A little more than a year after fast food giant KFC entered the Cam­bodian market, a new competitor with a similar acronym and menu has arrived in the form of LFC, or Louisiana Fried Chicken.

The new restaurant opened its doors May 23 on Sothearos Boul­evard and hopes to attract Cam­bodians with a taste for fast food not unlike KFC (formerly Kentucky Fried Chicken).

While LFC is less well known than its Kentuckian neighbor, restaurant manager Lina Te said her restaurant is unique in that it has Cambodian origins.

There are 88 LFCs in the US, many of them in California, ac­cording to the LFC website. Ms Te’s father, Roger Te, opened his first LFC five years ago and now owns a total of three, all in the San Bernadino area of Los Angeles County, she said.

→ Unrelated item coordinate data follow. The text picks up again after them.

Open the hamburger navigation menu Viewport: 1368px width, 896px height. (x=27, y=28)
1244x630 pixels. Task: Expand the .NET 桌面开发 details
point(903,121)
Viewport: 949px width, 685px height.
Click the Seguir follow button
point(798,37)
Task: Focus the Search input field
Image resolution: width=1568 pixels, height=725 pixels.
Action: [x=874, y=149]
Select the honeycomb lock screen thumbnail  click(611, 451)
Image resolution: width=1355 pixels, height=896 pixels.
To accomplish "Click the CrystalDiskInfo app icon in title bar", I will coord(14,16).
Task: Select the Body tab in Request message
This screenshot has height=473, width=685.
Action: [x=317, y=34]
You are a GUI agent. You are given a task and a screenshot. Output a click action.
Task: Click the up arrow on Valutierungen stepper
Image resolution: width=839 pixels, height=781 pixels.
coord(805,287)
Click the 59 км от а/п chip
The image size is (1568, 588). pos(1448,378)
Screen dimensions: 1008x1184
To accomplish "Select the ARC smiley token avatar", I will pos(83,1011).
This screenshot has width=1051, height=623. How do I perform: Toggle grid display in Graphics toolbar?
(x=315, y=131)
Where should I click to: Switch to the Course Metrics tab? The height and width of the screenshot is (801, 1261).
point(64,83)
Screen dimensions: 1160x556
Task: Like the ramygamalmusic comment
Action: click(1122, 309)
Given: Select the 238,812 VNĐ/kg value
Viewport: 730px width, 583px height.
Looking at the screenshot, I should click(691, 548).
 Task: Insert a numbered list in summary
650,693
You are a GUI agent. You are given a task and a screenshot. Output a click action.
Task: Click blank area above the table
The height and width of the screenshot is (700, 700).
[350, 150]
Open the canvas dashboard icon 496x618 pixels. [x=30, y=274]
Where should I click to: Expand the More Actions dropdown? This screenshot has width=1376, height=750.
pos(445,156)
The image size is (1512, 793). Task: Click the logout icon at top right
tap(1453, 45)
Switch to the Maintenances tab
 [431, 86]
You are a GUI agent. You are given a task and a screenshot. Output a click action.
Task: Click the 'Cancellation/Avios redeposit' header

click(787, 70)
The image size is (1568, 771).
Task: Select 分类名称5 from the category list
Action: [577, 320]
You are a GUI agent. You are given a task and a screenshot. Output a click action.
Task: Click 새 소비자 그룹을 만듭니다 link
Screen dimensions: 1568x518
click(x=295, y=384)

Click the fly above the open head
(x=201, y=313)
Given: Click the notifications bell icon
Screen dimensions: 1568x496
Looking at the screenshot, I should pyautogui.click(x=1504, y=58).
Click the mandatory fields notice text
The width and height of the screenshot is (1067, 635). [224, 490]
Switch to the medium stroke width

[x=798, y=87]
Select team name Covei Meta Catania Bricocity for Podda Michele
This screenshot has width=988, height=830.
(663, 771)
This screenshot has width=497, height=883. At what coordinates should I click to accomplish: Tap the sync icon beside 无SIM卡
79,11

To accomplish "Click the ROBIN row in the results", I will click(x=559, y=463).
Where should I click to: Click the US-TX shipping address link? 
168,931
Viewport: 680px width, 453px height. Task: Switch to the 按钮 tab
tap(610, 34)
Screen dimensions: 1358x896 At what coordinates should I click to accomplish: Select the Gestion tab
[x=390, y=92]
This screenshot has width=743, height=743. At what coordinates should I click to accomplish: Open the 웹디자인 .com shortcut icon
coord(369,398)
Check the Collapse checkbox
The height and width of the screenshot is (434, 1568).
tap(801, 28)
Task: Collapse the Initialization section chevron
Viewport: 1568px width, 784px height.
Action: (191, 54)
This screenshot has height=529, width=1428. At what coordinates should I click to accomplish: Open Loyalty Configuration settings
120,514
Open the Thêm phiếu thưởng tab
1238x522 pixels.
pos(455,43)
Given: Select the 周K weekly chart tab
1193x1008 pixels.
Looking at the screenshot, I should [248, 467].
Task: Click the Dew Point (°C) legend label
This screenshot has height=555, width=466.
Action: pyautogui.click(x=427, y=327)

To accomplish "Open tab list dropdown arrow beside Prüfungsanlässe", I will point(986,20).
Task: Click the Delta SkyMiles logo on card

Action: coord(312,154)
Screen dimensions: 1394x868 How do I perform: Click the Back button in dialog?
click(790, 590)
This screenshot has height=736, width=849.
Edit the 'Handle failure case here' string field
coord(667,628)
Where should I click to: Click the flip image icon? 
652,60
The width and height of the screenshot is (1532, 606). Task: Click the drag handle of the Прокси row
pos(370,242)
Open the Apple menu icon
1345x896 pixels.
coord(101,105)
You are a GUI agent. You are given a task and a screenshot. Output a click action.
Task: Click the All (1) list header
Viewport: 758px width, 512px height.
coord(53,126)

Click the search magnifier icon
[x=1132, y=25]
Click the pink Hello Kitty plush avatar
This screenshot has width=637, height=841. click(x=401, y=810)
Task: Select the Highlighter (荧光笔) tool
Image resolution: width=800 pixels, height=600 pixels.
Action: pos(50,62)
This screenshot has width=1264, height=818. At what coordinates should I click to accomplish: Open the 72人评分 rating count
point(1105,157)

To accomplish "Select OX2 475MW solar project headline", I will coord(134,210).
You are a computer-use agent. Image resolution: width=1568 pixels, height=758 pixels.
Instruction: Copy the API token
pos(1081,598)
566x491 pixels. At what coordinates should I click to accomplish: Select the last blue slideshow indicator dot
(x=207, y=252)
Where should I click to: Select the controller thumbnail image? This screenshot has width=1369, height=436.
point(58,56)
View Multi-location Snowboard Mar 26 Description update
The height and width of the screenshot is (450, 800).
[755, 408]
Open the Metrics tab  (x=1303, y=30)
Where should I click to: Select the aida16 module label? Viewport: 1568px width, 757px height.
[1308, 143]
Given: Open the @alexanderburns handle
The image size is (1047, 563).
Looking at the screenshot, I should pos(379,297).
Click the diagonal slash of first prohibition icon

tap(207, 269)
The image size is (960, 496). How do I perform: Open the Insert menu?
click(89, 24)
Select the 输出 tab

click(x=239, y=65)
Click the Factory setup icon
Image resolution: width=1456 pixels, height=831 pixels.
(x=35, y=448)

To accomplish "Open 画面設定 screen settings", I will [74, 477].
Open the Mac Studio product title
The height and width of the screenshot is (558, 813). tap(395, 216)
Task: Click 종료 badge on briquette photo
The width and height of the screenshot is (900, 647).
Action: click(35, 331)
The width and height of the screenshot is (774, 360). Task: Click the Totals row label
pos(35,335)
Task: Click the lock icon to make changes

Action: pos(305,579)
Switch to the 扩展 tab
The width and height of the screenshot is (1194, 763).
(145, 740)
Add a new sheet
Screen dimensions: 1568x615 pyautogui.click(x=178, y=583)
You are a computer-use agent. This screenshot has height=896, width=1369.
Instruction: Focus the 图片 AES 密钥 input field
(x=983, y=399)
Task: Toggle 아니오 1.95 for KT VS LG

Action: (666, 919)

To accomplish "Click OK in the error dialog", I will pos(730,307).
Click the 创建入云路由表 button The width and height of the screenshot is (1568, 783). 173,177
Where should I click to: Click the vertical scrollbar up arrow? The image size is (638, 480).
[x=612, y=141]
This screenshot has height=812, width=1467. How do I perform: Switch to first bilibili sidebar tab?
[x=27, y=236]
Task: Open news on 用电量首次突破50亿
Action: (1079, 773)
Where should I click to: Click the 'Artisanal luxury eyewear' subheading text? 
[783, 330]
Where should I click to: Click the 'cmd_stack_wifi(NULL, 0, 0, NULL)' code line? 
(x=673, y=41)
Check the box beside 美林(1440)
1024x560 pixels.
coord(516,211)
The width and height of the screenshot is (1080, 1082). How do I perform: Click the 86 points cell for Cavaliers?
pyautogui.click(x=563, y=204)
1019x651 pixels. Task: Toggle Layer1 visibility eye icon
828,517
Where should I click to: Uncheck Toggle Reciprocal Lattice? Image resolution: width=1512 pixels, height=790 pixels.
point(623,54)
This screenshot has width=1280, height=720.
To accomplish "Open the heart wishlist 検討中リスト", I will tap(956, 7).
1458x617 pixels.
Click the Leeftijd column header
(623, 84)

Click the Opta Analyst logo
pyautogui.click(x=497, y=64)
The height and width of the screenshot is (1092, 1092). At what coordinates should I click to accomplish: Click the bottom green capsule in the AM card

“He is very excited. It’s a homecoming in some ways,” Ms Te said of her father’s Phnom Penh branch. “This is something he wanted to bring to Cambodia.”

LFC chicken is a little spicier than KFC’s. And unlike KFC, which is a franchise, LFC uses licensing agreements that don’t require royalty payments and al­low greater control of the restaurant by the owner, according to the LFC website.

Debasish Pattnaik, a minority shareholder in the KFC restaurants on Mon­ivong and Sihanouk boulevards in Phnom Penh, said that the LFC brand has less pull­ing power, but could have some positive effects for KFC.

“Louisiana Fried Chicken for me is a new name. I don’t see it as a competition,” he said. “The more international brands that come in the more customers will have an idea of what fast food is,” he said.

Chy Sila, managing director of the BB World burger chain, questioned whether LFC has the brand­ing to compete, noting that the restaurant’s opening wasn’t well publicized.

Still, he said, “If we have more players come to Cambodia, it means the arket is more mature.”

Ms Te said that if her family business could compete in Los Angeles, not only against KFC but other fried chicken restaurants such as Church’s Chicken and Popeye’s, then “we can compete here.”